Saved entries
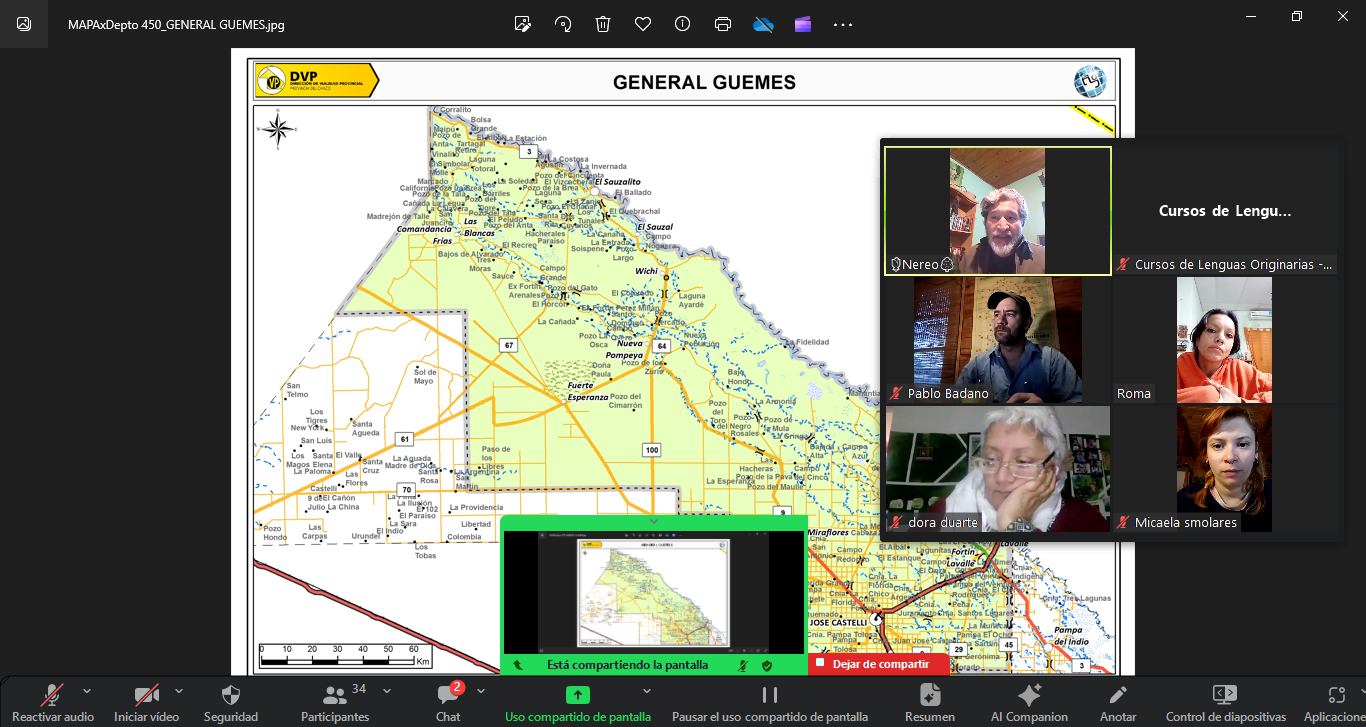Open the file info panel
Image resolution: width=1366 pixels, height=727 pixels.
click(683, 24)
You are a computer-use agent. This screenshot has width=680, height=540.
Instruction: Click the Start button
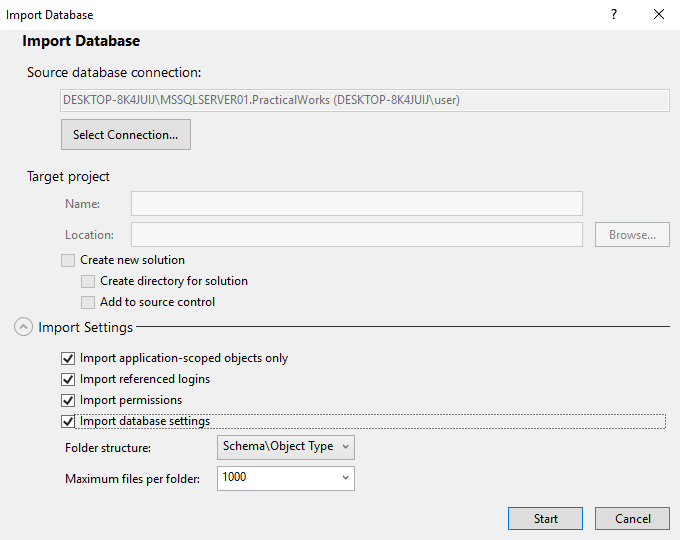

## TASK BRIEF
Your copy should run from the line that has "You are a computer-use" through the last line above, exactly, with both ends in and pictures out.

## SOLUTION TO THE EXERCISE
You are a computer-use agent. This screenshot has width=680, height=540.
Instruction: Click the Start button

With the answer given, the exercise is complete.